Una strategia di sopraffazione che viene spesso praticata contro le donne e sembra essere avallata da costrutti socialmente diffusi come il topos della ragazza isterica o annoiata.

In tempi più recenti si è parlato, soprattutto negli USA, di “Medical Gaslighting” per indicare tutti quegli atteggiamenti di medici, infermieri e psicologi volti a sminuire i sintomi

dei pazienti, in particolar modo quelli lamentati dalle donne affette da patologie invisibili croniche, come l’endometriosi, la fibromialgia e le patologie autoimmuni.

Un tratto caratteristico di questa forma di abuso è l’attribuzione dei sintomi a disturbi psicosomatici, stress, noia o suscettibilità.

Il concetto sociale di invisibilizzazione nel contesto del sistema sanitario riflette, in verità, un’ampia dinamica di potere e disuguaglianza istituzionale.

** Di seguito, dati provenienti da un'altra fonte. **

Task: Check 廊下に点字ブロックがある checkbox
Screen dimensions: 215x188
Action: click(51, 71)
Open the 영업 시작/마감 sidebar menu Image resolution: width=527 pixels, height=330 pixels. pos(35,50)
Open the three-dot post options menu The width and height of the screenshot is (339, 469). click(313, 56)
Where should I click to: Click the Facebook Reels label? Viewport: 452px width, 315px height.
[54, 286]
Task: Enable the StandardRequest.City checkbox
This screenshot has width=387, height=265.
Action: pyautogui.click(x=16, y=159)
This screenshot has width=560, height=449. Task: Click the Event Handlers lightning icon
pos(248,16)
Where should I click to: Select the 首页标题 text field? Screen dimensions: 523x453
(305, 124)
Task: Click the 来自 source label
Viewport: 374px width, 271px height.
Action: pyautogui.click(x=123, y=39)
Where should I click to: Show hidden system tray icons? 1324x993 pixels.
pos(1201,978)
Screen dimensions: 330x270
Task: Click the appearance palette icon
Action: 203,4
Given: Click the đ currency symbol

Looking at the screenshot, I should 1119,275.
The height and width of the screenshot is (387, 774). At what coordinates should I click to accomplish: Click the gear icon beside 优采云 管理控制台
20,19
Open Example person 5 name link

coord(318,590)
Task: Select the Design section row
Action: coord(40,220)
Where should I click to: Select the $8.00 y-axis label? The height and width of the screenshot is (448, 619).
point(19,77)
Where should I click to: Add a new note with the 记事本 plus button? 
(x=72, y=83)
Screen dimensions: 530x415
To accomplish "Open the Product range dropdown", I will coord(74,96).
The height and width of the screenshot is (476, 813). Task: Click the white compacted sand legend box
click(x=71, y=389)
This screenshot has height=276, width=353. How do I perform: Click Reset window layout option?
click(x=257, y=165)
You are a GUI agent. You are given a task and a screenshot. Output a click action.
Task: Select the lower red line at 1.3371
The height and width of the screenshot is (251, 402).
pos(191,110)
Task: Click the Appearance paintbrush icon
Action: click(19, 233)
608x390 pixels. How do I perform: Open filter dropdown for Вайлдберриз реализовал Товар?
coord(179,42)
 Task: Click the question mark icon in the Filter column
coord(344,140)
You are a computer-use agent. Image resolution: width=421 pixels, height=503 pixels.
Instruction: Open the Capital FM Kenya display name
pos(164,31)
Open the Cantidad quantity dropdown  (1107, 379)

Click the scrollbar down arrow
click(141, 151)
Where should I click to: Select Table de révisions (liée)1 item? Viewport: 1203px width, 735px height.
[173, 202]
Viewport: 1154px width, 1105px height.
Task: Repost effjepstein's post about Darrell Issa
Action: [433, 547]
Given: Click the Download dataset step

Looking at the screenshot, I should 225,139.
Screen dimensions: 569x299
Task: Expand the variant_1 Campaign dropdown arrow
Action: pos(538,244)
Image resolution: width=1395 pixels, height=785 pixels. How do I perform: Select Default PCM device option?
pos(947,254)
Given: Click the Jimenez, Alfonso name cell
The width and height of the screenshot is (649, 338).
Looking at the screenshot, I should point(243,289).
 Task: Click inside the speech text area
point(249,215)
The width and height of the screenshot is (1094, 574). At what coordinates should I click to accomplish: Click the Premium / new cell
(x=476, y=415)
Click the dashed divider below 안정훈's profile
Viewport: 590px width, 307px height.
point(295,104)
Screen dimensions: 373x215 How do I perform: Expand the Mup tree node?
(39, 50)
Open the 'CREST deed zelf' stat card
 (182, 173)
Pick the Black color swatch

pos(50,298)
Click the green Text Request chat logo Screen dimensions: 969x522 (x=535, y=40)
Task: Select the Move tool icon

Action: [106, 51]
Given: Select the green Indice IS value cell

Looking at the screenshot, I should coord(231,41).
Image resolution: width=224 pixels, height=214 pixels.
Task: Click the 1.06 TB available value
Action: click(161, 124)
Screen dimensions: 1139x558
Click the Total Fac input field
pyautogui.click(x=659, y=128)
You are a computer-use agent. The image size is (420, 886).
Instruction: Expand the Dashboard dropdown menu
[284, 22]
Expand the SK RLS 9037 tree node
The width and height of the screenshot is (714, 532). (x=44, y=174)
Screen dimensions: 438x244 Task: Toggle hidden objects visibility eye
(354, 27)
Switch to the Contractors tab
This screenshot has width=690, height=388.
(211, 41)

Il Gaslighting medico, infatti, scaturisce dal privilegio della competenza biomedica degli specialisti, che si impone sul racconto del paziente e invalida l’interpretazione delle esperienze individuali e la stessa percezione sensoriale.

Lo specialista, in virtù dell’esclusività dei suoi studi e del suo status sociale, sminuisce la narrazione del paziente che si trova a descrivere sintomi non facilmente diagnosticabili da test oggettivi.

Secondo lo psichiatra e ricercatore americano Timothy Lesaca, il professionista a cui ci rivolgiamo quando abbiamo bisogno di assistenza sanitaria rappresenta il “biopotere dell’istituzione medica” ed esercita quindi la facoltà di pronunciare “cosa è reale e cosa non lo è”.

Come afferma Lesaca nei suoi studi pubblicati su ResearchGate “partendo dal costrutto gerarchico secondo cui la scienza è il verdetto finale, il medico può fare una dichiarazione interpretativa della realtà per la quale il paziente ha opzioni molto limitate da confutare.”

In questo tipo di relazione il paziente si trova, infatti, sotto scacco di una verità presentata come indiscutibile e ha pochissimo margine per praticare una forma di resistenza dinnanzi alle dichiarazioni abusanti, ciò accade sia perché il medico è socialmente percepito come “superiore” sia perché l’invalidazione del dolore e la sua attribuzione a disturbi mentali comporta vergogna e senso di colpa, emozioni che inducono la vittima della malpractice a non denunciare tempestivamente l’accaduto.

Numerosi studi pubblicati su PubMed confermano che molte donne preferiscono curarsi da sole e rinunciano a un migliore stato di salute piuttosto che subire nuovamente atteggiamenti di ridicolizzazione e invisibilizzazione da parte del personale sanitario.

Questo meccanismo è alla base dei pesanti ritardi diagnostici e degli elevati costi sociali di numerose patologie femminili e viaggia di pari passo con il Gender Pain Gap, fenomeno per cui le donne vengono credute meno rispetto agli uomini quando lamentano dolore fisico.

Il sito MedCrave riporta come conseguenze a lungo termine dell’invisibilizzazione medica numerosi disturbi, tra cui attacchi di panico, depressione e disturbo post-traumatico da stress.

La dottoressa Sarah Fraser nel suo articolo pubblicato su PubMed “The toxic power dynamics of Gaslighting in Medicine” scrive che subire invisibilizzazione medica “può essere peggiore che vivere un abuso fisico”. Mentre in America c’è molta consapevolezza sul Medical Gaslighting e le associazioni di pazienti si impegnano continuamente ad abbattere queste forme di sopraffazione, gli ospedali italiani registrano un importante ritardo culturale nei confronti del dolore cronico e l’invisibilizzazione resta un fenomeno sommerso di cui si parla ancora troppo poco. Sui social, invece, sono nate pagine di denuncia dove le attiviste raccontano le loro storie di Medical Gaslighting. L’invalidazione del dolore da parte del personale sanitario mette in pericolo la salute fisica e mentale delle donne e può distogliere l’attenzione da patologie invalidanti che meritano cure adeguate.